Wednesday 29 May 2013

Without words

I think we place far too much importance on words.
This seems a strange statement to be made from a girl who always keeps a book or 2 on her person, but I still believe it to be true. Oh, words are a beautiful way of expressing ourselves, but without actions, without truth, they are empty. It is our actions that give meaning to our words. They breathe a life into them that mere lettering alone cannot do.When I tell you I love you, I want you to be able to smile and say, "I know." because my every action has already made this clear. When I am happy or sad, confused or intrigued, my face gives me away before I have the chance to verbalize these emotions.

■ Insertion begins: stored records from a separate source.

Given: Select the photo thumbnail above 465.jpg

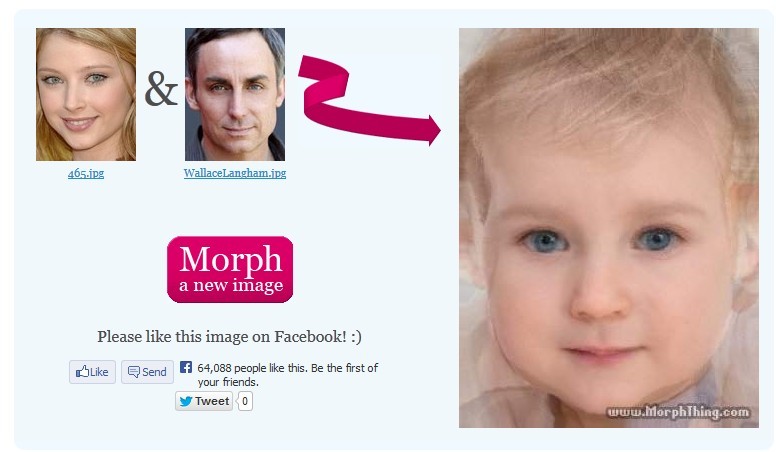Looking at the screenshot, I should pyautogui.click(x=86, y=94).
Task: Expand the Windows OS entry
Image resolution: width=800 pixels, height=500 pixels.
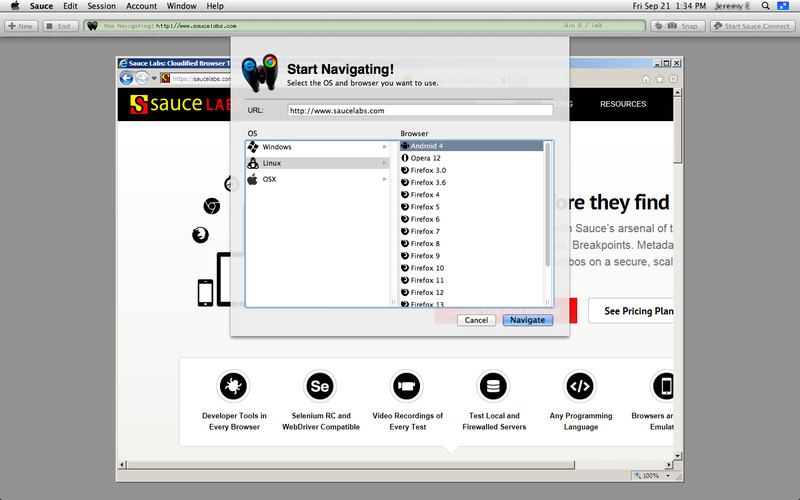Action: pos(318,147)
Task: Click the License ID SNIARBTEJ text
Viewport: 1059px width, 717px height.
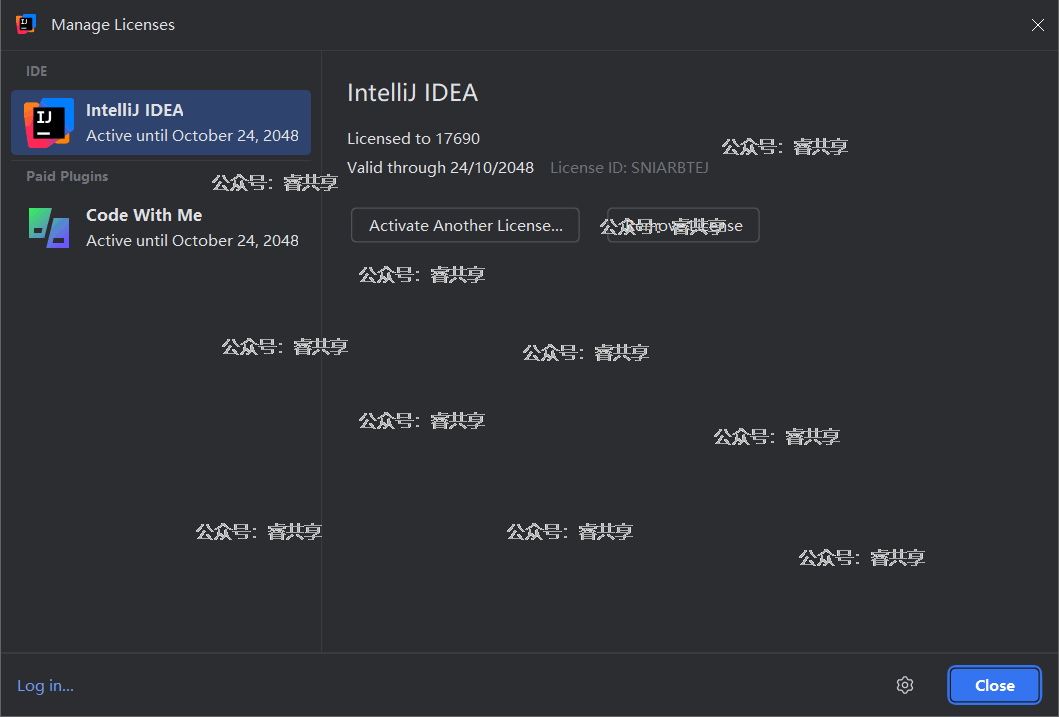Action: click(629, 168)

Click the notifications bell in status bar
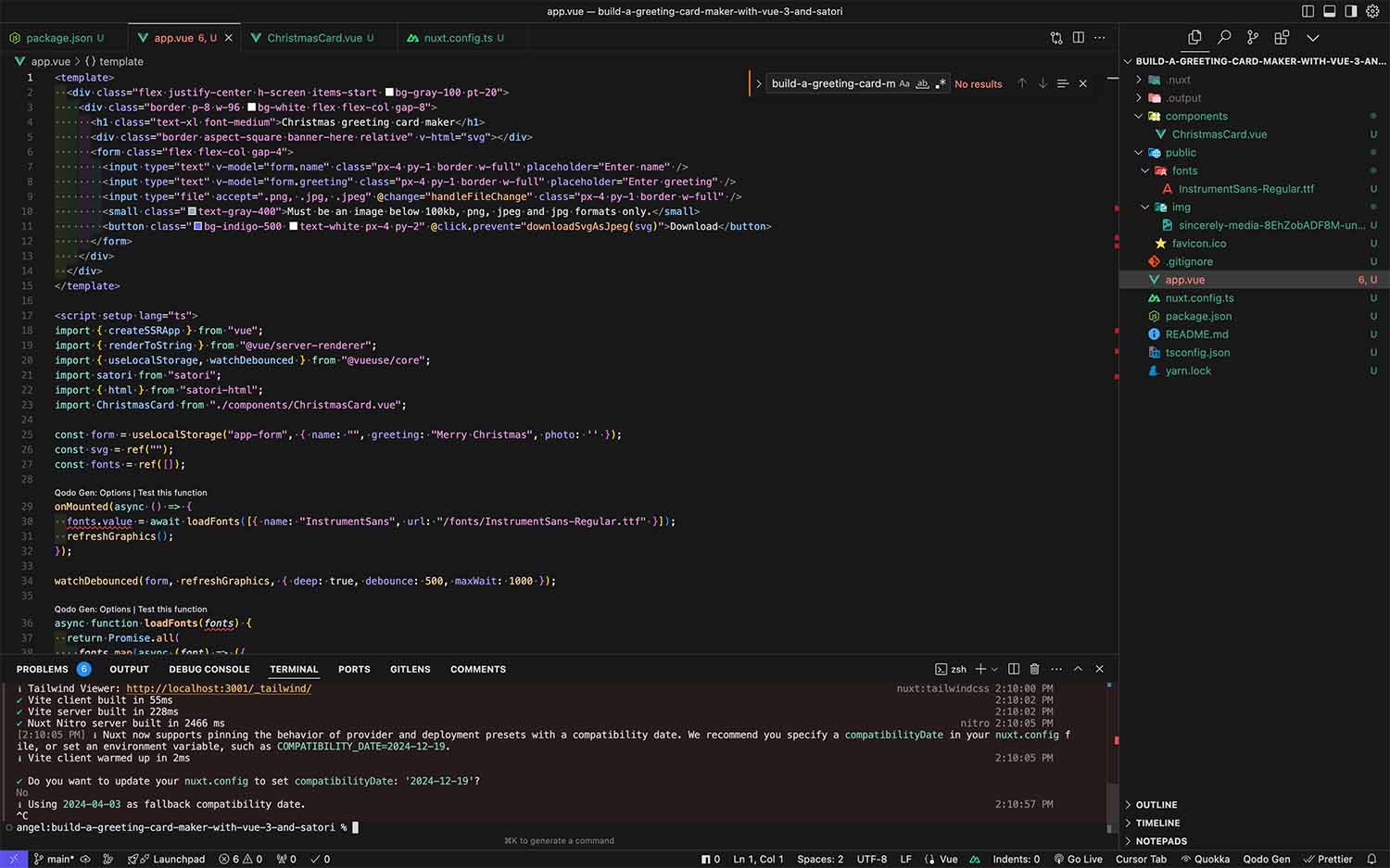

Is the same not true of our faith? We are called to be a light into the darkness, and yet so many of us fall into the mode of being "normal." We blend, we do not stand out and I am the greatest culprit. The greatest desire of my heart is to be so in tuned with God that without words I scream his praise. I fail every single day at this, allowing the my worldly weariness to overwhelm me, but oh when He shines what a glorious moment.

I am often afraid of what the future holds. I fear myself, and I fear those around me. I stumble blindly through the darkness, but with God by my side and his word as a light I am able to climb above. I am able to shine and to see and if I light a a candle in my heart it will eventually shine brightly enough for the whole world to see.

That is my prayer.

Father, shine through me.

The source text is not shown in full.